Jim Lembke writes today about some current events in the Missouri Senate regarding tax credits and reform.
Over the past four years the debate over tax policy in the general assembly has been like climbing mount Everest. At the end of the day, both sides desire has been to put forth policies that create jobs and grow our states economy. Easier said than done. This important debate has earned the general assembly in particular the senate the label of “dysfunctional”.
It is important to have some history and context when considering the direction that will best serve our state and the taxpayers who pay the bills. Over the last 30 years Missouri and her neighboring states have taken a path that competes for jobs by trying to pick the next emerging industry or by planning growth and development.
If we have learned anything by this lengthy experiment it is that government is not very good at central planning or picking winners and losers. That said, this does not mean that someone did not benefit from these policies. Through the creation of 61 targeted tax credit programs, many businesses, developers and wealthy taxpayers have reaped the rewards of mercantilism.
This direction and the decisions made by legislative leaders in both parties have put Missouri on path to mediocrity. Our revenues and growth have been dismal. Our GDP has lagged behind our neighbors. Our slow growth in population has cost us representation in congress.
It seems that term limits again may be the producer of change. The personality of the senate has shifted dramatically. That metamorphosis has allowed movement in the area of tax policy. Only time will tell if that movement is in the right direction.
Tuesday night the senate perfected SB 120. This bill takes the first step in accomplishing something that has not been done in the last 4 years as this debate has evolved. It creates four (4) new targeted tax credit programs.
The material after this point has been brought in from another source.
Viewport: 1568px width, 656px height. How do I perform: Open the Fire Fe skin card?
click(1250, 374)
These programs have familiar goals. They place government and central planners at the apex of job creation and economic development. As stated earlier that has not been working well for Missouri.
In addition to creating four (4) new tax credit programs, SB120 attempts to put new caps on a number of existing programs. This effort is in response to the concern of many legislators that these programs have grown out of control causing uncertainty in the budget process every year. It is important to note that in this fiscal year there have been record redemptions of $629 million from these targeted, tax credit programs.
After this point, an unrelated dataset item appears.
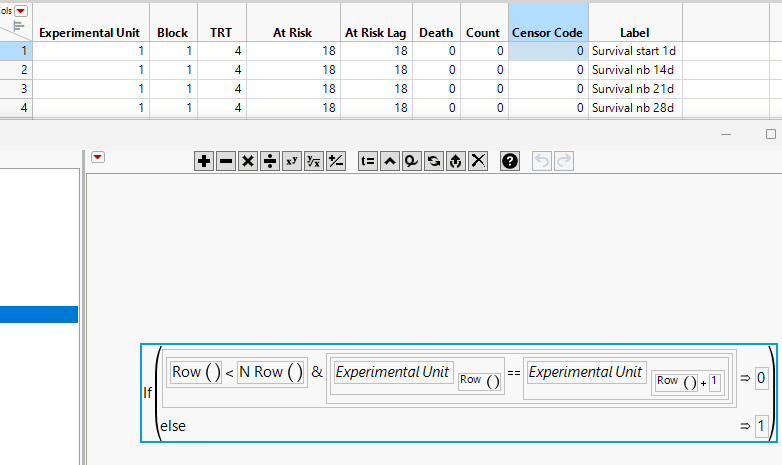Click the delete expression (X) toolbar icon
This screenshot has height=465, width=782.
click(x=479, y=160)
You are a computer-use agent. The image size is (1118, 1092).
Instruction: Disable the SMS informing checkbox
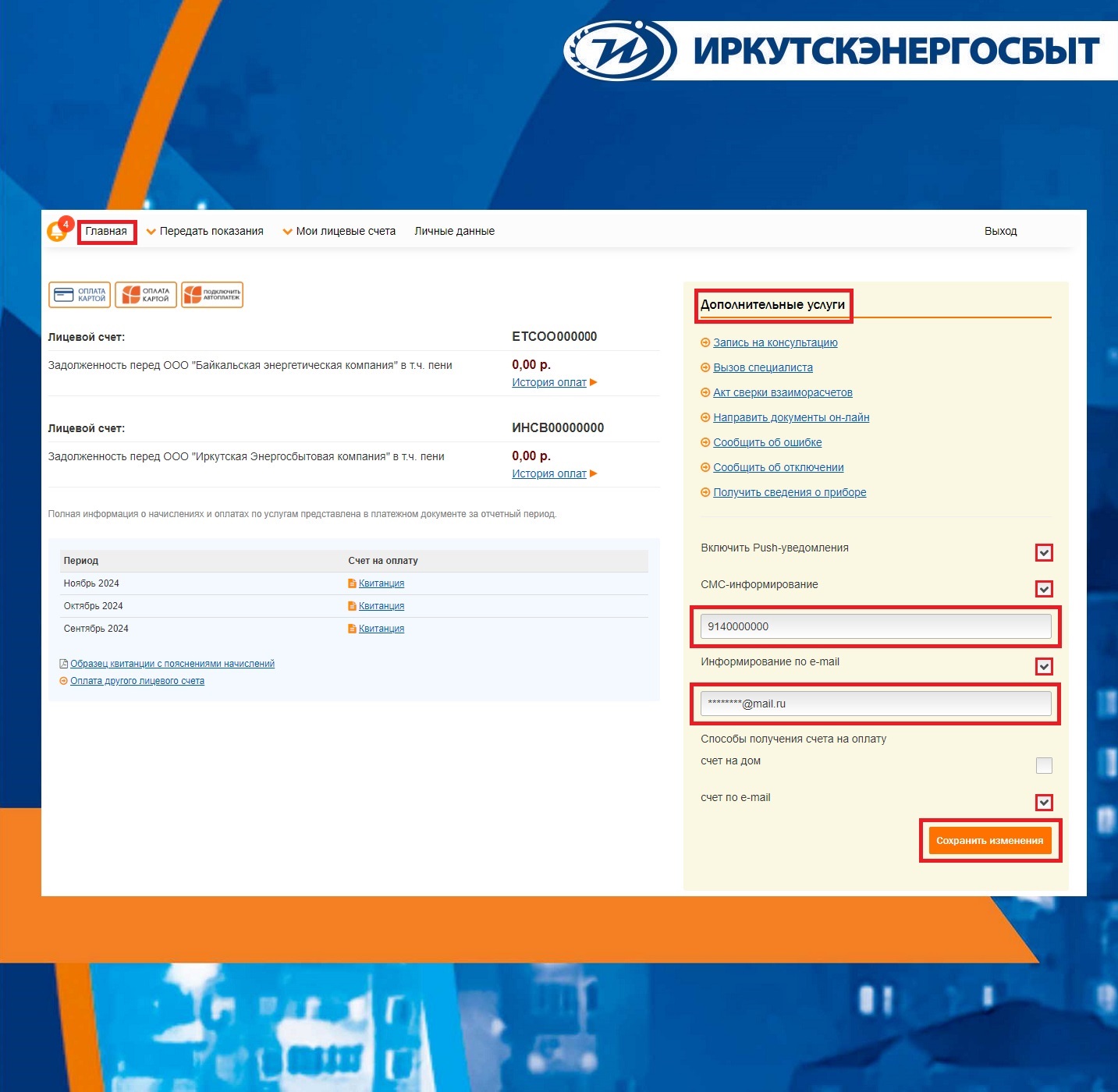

The supporters of SB120 point to these new caps and their savings as justification for creating four (4) new give-a-way programs. To their credit, reducing the size of targeted, tax credit programs that benefit a small select group is a step in the right direction.
Here is the concern. SB120 has just passed its first hurdle in the legislative process. As it makes its way to the House it will without a doubt change. It will likely put on the weight of additional tax credit programs, and lose the only good thing about the bill, the savings. If the House restores the caps to their current level or even close making this bill revenue neutral, it should die a quick death when it goes back to the senate.
The bottom line is SB 120 is taking our state in the wrong direction. Our focus should be on bills like SB26 that take a global look at our tax policy. We need to have a tax policy that serves all Missourians by being fair, moral and equitable. Good tax policy will make for good economic development policy.